Tuesday, December 15, 2009

 

The Onion inadvertently parodies Honolulu’s potential plague


by Larry Geller

According to recently discovered journals, the 14th century's rat-feces-smeared men of science were at a total loss to explain how the Black Death was able to spread so quickly across Europe.

Thus begins what could be a parody of the Hawaii Department of Health reaction to the revelation that rats reign supreme after dark in Hawaii’s Chinatown.

The above opens a story in The Onion, Rat-Shit-Covered Physicians Baffled By Spread Of Black Plague.

As the rat story fades from the nightly news, shouldn’t we ask, “where is the fix?” Is it ok that the rats have won? (No rats were harmed in making the videos. No rats were harmed by the Department of Health, either. A human won the Honolulu Marathon, but rats are winning this rat race.)

Does anyone from the Department of Health still shop in Honolulu’s Chinatown?

The Onion is pretty clear on the consequences of inaction:

The people of our hamlet were once plentyfull," physician Guillaume Faicheur of Marseilles wrote on Oct. 23, 1348. "As plentyfull as the droves of rodents that scurry about our streets and homes.


Is Hawaii’s health really just a budgetary issue?

When dams were not inspected, we paid the consequence—people were killed when heavy rains came.
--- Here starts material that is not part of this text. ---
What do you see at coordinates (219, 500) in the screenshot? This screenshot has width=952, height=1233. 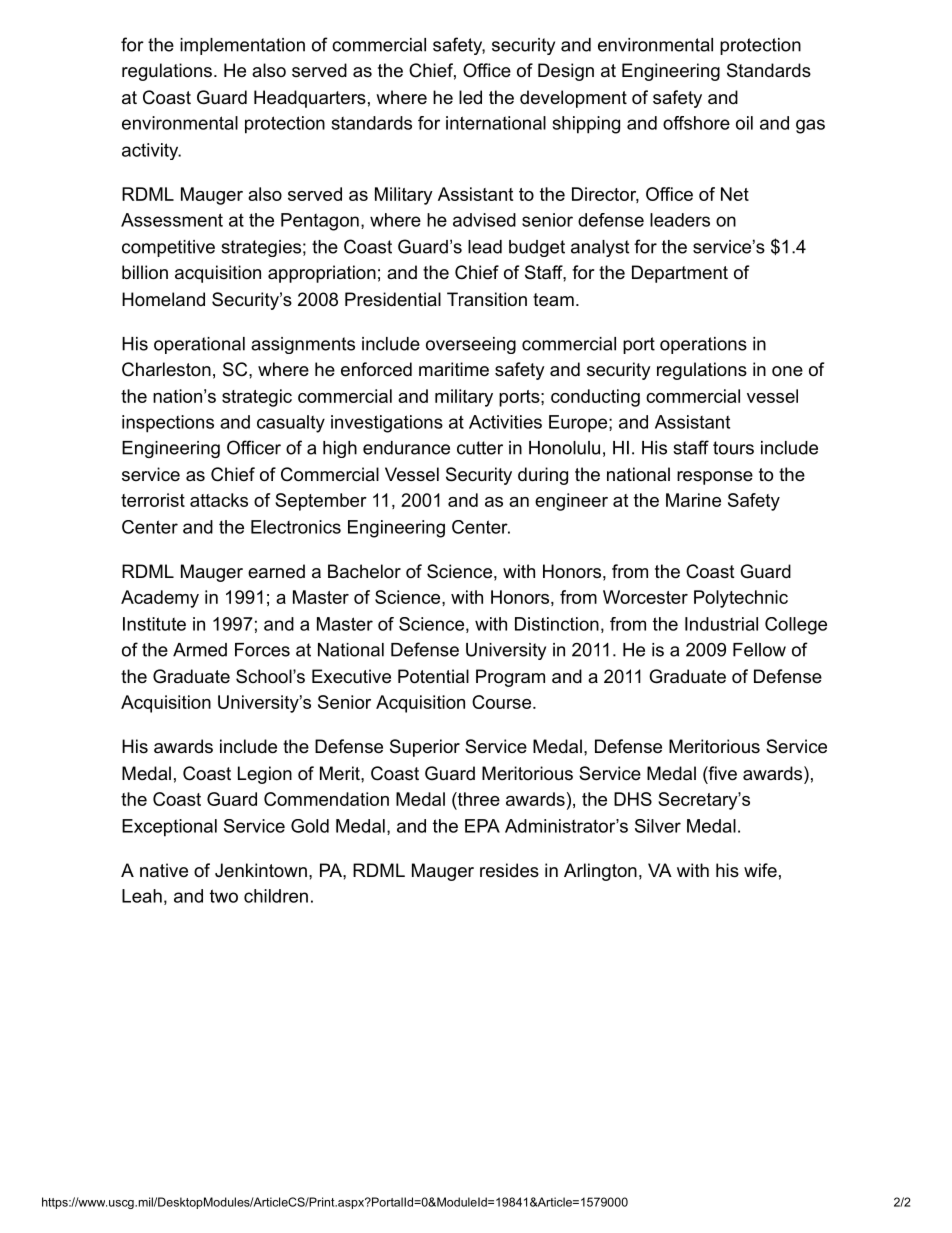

Due to the Governor’s budget cuts, an inadequate system of inspections will soon deteriorate further. If one day the rats do contract some deadly disease and pass it on to humans, the DOH’s inaction could also become deadly.
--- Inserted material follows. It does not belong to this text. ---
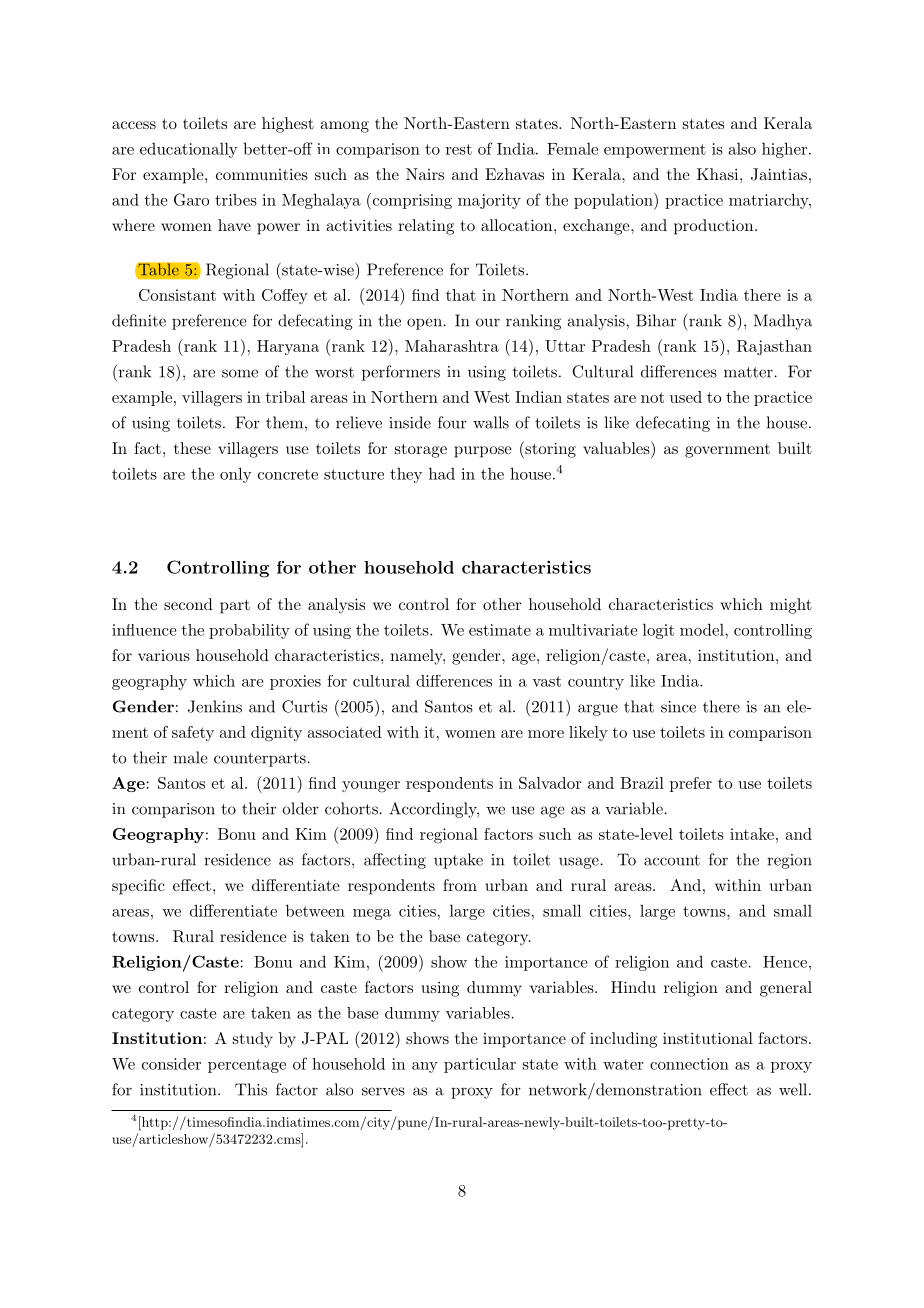 The height and width of the screenshot is (1308, 924). What do you see at coordinates (425, 1067) in the screenshot?
I see `any` at bounding box center [425, 1067].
Alerts The presence of an established disease vector in Honolulu also increases the vulnerability to bioterrorism. All it would take is one infected rat dropped off after dark to start another plague. The mechanism for spreading a disease is ready and waiting.

In fact, we don’t know how many people contract disease from contaminated food at present, and we can’t predict what the future might hold as the rodent population increases.

Where is the announcement of an eradication program to deal with this?




Comments:

Keep up the good work, Larry. There are no historical indications that the city, county, or state gov. has had the correct priorities.Health and welfare of the people should be first, shouldn't it?